## [Exercise aim]
In the records below, find the line with "Click the green checkmark" and the line with "975x200 pixels.". Print both exactly, along with every line between them, and no other line.

## [The data]
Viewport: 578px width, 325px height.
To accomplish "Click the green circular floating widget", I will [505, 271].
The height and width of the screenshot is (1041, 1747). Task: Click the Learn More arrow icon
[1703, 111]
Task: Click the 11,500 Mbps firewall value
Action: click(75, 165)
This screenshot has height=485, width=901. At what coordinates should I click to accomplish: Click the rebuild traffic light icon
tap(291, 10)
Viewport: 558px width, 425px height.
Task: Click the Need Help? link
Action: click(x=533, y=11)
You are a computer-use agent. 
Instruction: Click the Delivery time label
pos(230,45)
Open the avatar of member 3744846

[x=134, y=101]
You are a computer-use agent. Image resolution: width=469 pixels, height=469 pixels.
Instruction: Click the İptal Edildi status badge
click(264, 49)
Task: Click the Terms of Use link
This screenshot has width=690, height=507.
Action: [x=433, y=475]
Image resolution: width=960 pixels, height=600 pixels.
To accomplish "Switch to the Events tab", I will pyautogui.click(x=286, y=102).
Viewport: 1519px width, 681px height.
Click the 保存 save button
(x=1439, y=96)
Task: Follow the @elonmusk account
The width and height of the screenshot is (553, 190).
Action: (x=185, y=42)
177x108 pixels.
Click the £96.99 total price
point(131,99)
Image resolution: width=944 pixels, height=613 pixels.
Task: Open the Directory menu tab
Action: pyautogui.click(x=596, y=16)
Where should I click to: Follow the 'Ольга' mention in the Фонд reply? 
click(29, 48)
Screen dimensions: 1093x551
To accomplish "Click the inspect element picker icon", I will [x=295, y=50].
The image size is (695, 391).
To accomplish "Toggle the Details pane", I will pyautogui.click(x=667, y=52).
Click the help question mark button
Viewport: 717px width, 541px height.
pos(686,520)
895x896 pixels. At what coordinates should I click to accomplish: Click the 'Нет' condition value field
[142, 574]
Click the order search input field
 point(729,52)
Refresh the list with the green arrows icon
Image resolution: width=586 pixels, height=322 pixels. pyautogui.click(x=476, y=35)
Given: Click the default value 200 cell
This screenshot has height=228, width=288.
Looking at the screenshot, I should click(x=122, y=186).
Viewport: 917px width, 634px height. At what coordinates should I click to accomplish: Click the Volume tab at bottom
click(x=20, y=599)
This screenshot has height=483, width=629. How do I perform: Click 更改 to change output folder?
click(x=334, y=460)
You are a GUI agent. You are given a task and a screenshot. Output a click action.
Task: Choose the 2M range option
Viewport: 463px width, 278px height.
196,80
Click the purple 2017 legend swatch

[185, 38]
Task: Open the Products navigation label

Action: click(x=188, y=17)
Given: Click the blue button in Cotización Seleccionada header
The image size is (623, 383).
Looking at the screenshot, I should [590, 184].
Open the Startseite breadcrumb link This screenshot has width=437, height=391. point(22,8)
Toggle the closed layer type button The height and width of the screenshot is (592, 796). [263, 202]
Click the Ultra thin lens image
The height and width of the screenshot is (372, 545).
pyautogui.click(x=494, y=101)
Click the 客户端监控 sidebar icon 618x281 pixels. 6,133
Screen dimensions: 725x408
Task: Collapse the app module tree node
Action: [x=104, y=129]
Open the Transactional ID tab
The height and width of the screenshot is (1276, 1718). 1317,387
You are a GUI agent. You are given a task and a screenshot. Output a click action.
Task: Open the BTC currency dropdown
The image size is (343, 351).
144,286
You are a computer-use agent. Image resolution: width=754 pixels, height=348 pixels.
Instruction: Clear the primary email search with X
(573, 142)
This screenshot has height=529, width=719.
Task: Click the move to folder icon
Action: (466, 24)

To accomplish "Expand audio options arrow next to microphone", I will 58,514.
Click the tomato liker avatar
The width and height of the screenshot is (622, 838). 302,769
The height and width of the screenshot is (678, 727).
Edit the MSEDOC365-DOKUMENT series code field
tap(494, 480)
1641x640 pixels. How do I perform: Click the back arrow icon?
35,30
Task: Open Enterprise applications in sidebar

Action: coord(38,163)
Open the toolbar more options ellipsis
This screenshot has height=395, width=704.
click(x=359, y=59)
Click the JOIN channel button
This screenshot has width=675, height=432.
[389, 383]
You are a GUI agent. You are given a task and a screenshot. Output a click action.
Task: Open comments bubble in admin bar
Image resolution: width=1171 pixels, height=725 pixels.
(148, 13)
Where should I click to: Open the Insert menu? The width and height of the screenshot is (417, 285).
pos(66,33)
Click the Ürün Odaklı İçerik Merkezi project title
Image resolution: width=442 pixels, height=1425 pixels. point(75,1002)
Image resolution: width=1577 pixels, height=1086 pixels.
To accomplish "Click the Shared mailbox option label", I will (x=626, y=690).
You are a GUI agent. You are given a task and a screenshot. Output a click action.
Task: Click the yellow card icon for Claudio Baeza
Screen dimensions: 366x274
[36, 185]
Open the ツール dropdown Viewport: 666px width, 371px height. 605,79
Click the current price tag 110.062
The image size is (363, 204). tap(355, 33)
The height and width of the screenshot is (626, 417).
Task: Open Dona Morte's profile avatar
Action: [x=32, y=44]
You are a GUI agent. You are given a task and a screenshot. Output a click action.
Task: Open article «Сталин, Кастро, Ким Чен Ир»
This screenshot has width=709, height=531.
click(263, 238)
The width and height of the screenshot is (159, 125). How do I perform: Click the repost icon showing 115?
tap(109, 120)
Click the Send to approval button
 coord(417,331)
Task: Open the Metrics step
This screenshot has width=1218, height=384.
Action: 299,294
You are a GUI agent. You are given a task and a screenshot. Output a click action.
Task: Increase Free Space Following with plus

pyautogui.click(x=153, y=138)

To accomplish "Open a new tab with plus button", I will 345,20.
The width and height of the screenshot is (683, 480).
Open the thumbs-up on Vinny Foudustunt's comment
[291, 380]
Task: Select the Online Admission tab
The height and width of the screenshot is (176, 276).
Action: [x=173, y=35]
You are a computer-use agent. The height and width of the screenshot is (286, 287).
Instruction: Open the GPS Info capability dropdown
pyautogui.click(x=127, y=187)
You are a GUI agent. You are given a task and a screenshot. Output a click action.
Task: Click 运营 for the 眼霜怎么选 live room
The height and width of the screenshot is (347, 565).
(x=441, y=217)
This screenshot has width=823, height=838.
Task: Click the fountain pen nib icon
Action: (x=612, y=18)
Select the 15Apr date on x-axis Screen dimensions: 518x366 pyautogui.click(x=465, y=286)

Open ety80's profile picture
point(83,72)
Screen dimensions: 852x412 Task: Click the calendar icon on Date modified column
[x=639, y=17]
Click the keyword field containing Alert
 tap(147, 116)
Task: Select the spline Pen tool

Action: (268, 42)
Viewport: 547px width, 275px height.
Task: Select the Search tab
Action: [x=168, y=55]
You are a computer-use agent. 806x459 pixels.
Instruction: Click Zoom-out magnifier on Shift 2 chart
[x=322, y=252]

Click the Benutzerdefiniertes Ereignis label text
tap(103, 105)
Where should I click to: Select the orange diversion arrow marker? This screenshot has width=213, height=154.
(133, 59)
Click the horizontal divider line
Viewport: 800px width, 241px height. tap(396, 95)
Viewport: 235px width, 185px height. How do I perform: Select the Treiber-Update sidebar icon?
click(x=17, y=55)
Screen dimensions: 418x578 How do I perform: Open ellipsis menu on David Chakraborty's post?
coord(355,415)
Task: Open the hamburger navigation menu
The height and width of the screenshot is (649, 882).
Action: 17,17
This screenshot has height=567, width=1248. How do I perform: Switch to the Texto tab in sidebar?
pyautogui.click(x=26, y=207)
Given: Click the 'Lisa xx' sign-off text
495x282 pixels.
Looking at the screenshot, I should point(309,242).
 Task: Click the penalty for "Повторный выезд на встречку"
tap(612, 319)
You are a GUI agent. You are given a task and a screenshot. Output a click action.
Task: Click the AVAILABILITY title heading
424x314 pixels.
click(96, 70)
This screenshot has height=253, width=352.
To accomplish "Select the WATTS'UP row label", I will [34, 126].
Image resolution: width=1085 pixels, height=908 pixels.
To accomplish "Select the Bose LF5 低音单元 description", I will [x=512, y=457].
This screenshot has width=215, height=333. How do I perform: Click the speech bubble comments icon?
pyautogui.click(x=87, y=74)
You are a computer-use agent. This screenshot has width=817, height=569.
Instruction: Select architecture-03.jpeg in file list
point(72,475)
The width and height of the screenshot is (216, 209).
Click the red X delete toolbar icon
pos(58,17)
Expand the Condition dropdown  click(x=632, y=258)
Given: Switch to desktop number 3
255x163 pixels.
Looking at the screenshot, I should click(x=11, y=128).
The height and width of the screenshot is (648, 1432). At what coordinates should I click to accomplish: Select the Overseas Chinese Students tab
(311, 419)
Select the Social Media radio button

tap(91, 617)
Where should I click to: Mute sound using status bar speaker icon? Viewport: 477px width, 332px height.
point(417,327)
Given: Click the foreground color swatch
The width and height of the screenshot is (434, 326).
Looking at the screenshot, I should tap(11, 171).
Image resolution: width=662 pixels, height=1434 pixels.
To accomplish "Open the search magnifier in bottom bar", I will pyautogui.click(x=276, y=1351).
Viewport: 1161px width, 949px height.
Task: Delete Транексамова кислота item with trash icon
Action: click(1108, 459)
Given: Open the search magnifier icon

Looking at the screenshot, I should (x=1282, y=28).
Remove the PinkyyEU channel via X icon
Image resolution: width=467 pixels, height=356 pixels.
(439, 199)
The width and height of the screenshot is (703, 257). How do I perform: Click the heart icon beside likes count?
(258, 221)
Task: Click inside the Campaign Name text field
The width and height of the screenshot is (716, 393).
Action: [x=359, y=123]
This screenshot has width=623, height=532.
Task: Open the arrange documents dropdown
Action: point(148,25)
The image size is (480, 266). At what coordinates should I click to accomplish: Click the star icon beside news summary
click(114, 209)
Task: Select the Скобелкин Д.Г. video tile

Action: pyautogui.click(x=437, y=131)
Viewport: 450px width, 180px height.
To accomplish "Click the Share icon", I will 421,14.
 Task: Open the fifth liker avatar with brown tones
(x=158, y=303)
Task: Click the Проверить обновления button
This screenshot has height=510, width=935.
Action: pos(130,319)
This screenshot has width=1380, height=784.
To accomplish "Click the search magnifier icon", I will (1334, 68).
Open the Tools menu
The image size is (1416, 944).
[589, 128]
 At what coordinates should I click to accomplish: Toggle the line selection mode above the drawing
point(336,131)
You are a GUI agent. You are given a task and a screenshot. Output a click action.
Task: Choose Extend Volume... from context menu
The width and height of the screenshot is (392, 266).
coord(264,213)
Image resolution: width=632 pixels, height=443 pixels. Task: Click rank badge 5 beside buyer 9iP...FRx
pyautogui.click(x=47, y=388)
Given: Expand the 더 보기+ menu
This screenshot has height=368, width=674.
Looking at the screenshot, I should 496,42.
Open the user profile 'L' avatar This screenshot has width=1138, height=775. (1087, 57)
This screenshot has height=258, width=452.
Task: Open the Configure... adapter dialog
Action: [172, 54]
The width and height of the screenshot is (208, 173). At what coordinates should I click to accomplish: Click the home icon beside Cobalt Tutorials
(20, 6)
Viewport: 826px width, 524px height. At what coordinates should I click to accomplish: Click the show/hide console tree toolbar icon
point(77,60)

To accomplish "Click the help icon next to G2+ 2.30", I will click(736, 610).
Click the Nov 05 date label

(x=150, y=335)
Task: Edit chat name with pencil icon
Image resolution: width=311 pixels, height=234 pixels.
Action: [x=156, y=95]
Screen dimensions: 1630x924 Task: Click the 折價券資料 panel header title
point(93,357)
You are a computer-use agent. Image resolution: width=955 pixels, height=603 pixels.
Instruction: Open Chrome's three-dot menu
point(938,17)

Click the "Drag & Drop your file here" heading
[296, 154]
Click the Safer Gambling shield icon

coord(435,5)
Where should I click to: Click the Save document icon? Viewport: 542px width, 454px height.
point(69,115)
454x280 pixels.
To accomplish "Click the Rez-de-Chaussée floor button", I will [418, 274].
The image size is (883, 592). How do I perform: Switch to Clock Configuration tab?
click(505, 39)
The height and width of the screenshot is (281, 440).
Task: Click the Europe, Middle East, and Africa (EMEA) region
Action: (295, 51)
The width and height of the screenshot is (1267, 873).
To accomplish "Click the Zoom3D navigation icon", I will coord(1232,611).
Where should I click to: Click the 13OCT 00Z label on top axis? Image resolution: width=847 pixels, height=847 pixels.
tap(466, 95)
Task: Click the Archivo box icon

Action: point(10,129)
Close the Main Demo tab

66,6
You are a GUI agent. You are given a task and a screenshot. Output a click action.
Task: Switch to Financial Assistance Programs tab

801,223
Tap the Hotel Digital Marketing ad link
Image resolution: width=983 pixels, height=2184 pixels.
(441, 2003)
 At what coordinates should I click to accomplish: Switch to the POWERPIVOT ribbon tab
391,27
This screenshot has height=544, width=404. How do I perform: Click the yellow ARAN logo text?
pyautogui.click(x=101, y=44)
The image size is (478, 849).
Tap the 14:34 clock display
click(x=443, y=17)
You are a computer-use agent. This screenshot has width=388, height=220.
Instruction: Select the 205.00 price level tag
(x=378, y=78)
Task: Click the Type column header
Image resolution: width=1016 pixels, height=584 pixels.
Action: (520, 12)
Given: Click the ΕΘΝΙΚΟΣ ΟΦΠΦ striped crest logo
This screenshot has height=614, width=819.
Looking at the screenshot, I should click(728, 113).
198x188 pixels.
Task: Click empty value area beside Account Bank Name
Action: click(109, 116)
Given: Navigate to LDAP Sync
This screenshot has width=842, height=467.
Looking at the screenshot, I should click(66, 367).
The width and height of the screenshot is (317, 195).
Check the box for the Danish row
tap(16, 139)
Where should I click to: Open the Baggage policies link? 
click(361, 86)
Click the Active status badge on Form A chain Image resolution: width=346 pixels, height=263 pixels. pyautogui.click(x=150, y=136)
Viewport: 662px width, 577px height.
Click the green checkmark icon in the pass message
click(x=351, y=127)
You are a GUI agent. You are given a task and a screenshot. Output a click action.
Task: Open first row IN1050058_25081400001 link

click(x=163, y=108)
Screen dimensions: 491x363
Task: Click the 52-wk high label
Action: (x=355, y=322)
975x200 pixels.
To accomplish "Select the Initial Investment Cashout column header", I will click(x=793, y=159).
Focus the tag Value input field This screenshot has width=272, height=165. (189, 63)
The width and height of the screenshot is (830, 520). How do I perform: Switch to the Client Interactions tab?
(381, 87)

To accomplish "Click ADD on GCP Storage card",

## [Your response]
Click the green checkmark icon in the pass message
click(x=351, y=127)
You are a GUI agent. You are given a task and a screenshot. Output a click action.
Task: Open first row IN1050058_25081400001 link

click(x=163, y=108)
Screen dimensions: 491x363
Task: Click the 52-wk high label
Action: (x=355, y=322)
975x200 pixels.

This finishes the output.